2.epoll_ctl(int epfd, int op, int fd, struct epoll_event *event)
该函数支持三种操作:EPOLL_CTL_ADD(给fd注册事件)、EPOLL_CTL_DEL(删除fd上的注册事件)、EPOLL_CTL_MOD(修改fd上的注册事件)。

<1>将用户空间的epoll_event拷贝到内核空间,在epoll_ctl只拷贝一次,不用每次都从用户空间拷贝。
<2>通过epfd找到需要操作的eventpoll
<3>在eventpoll->rbr中查找fd是否存在
<4>根据op操作选择insert/remove/modify

asmlinkage long sys_epoll_ctl(int epfd, int op, int fd, struct epoll_event __user *event)
{
    int error;
    struct file *file, *tfile;
    struct eventpoll *ep;
    struct epitem *epi;
    struct epoll_event epds;

    DNPRINTK(3, (KERN_INFO "[%p] eventpoll: sys_epoll_ctl(%d, %d, %d, %p)\n",current, epfd, op, fd, event));

    error = -EFAULT;

    //将用户空间的epoll_event拷贝到内核空间
    if (EP_OP_HASH_EVENT(op) &&
        copy_from_user(&epds, event, sizeof(struct epoll_event)))
        goto eexit_1;

    /* Get the "struct file *" for the eventpoll file */
    error = -EBADF;
    //获得epfd的file结构
    file = fget(epfd);
    if (!file)
        goto eexit_1;

    /* Get the "struct file *" for the target file */
    //获得fd的file结构
    tfile = fget(fd);
    if (!tfile)
        goto eexit_2;

    /* The target file descriptor must support poll */
    error = -EPERM;
    if (!tfile->f_op || !tfile->f_op->poll)
        goto eexit_3;

    /*
     * We have to check that the file structure underneath the file descriptor
     * the user passed to us _is_ an eventpoll file.

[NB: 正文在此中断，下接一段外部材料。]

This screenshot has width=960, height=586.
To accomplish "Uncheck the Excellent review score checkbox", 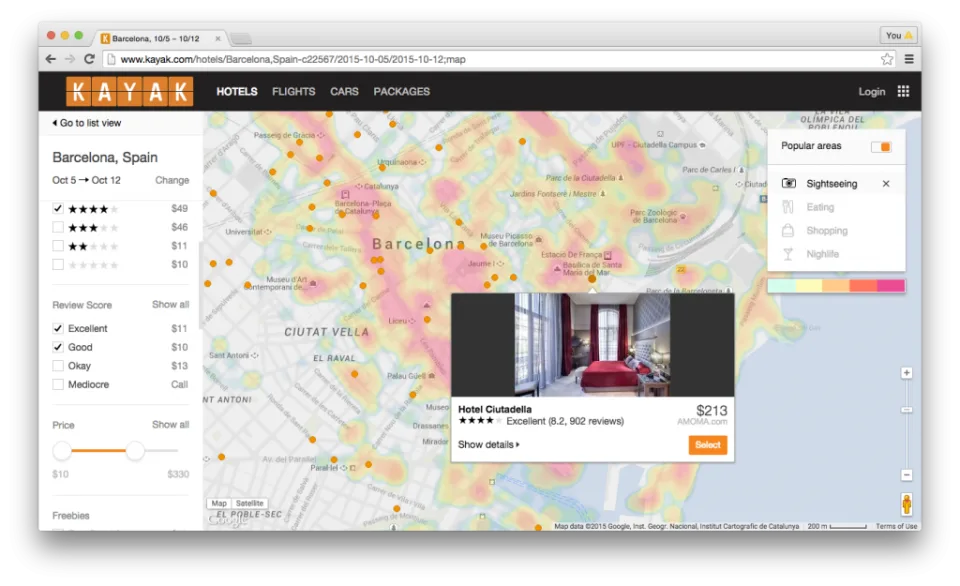I will (x=58, y=328).
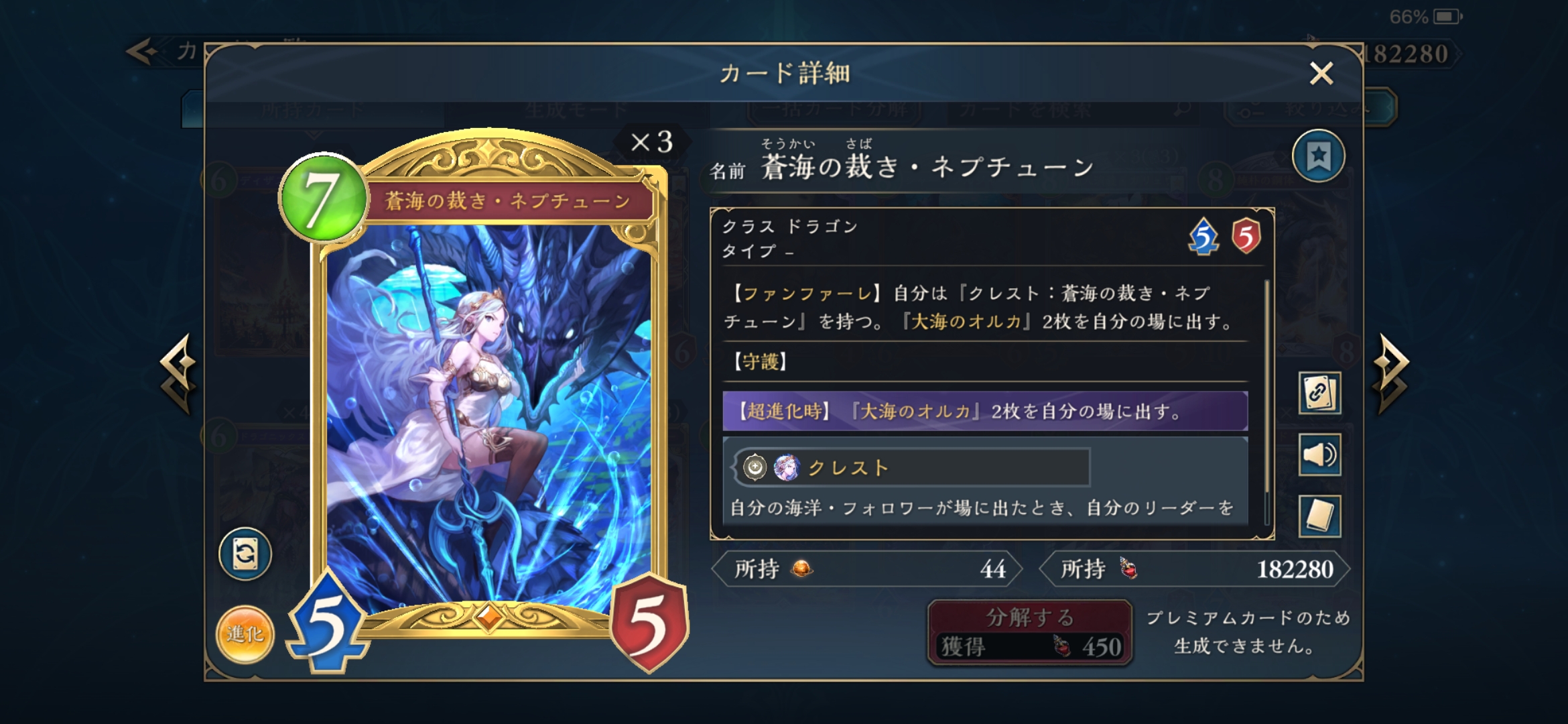Tap the Neptune card artwork
The height and width of the screenshot is (724, 1568).
(x=488, y=416)
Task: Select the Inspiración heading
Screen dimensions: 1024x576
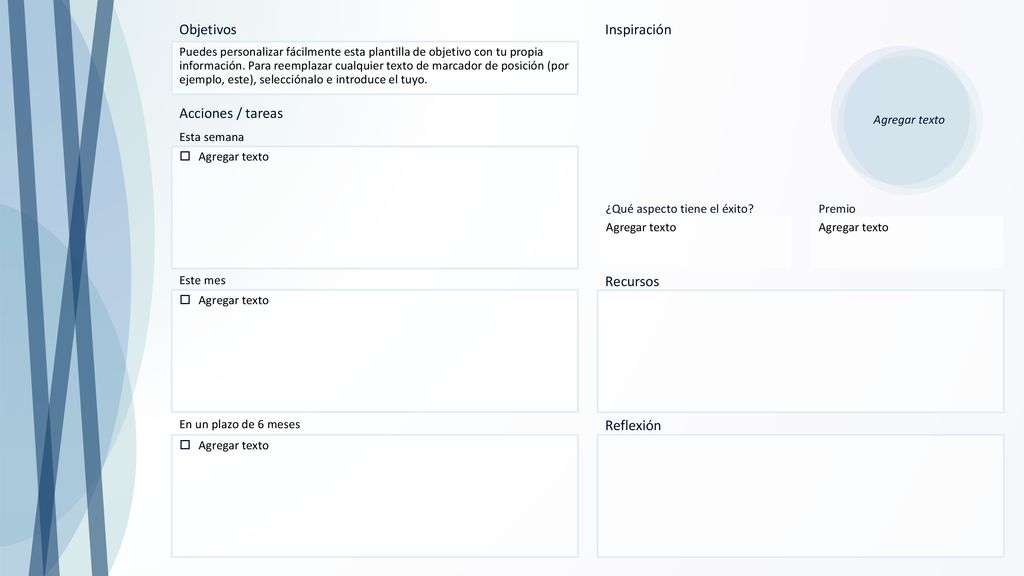Action: (x=638, y=30)

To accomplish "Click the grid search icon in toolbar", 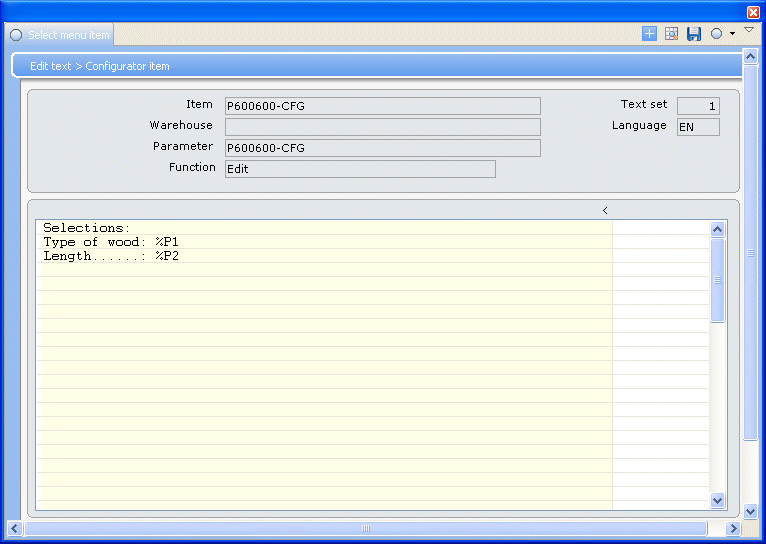I will [x=671, y=34].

And also we do not permit
     * adding an epoll file descriptor inside itself.
     */
    error = -EINVAL;
    if (file == tfile || !IS_FILE_EPOLL(file))
        goto eexit_3;

    /*
     * At this point it is safe to assume that the "private_data" contains
     * our own data structure.
     */
    //获得epfd的eventpoll结构
    ep = file->private_data;

    down_write(&ep->sem);

    /* Try to lookup the file inside our hash table */
    //在eventpoll->rbr中查找fd是否存在
    epi = ep_find(ep, tfile, fd);

    error = -EINVAL;
    switch (op) 
    {
    case EPOLL_CTL_ADD:
        if (!epi) 
        {
            epds.events |= POLLERR | POLLHUP;
            //给fd上注册epoll_event事件
            error = ep_insert(ep, &epds, tfile, fd);
        } 
        else
            error = -EEXIST;
        break;
    case EPOLL_CTL_DEL:
        if (epi)
            //删除fd上的epoll_event事件
            error = ep_remove(ep, epi);
        else
            error = -ENOENT;
        break;
    case EPOLL_CTL_MOD:
        if (epi) 
        {
            epds.events |= POLLERR | POLLHUP;
            //更改fd上注册的事件
            error = ep_modify(ep, epi, &epds);
        } 
        else
            error = -ENOENT;
        break;
    }

    /*
     * The function ep_find() increments the usage count of the structure
     * so, if this is not NULL, we need to release it.
     */
    if (epi)
        ep_release_epitem(epi);

    up_write(&ep->sem);

eexit_3:
    fput(tfile);
eexit_2:
    fput(file);
eexit_1:
    DNPRINTK(3, (KERN_INFO "[%p] eventpoll: sys_epoll_ctl(%d, %d, %d, %p) = %d\n",
             current, epfd, op, fd, event, error));

    return error;
}

ep_insert()

这儿引入了一个ep_pqueue结构体,主要是给epitem绑定一个回调函数。
<1>首先定义了一个epitem变量,对三个头指针初始化,并将epitem->ep指向该eventpoll,通过用户传进来的参数event对ep内部变量epitem->epollevent赋值。通过EP_SET_FFD将目标文件file和epitem关联,这样,epitem、eventpoll和file关联起来了。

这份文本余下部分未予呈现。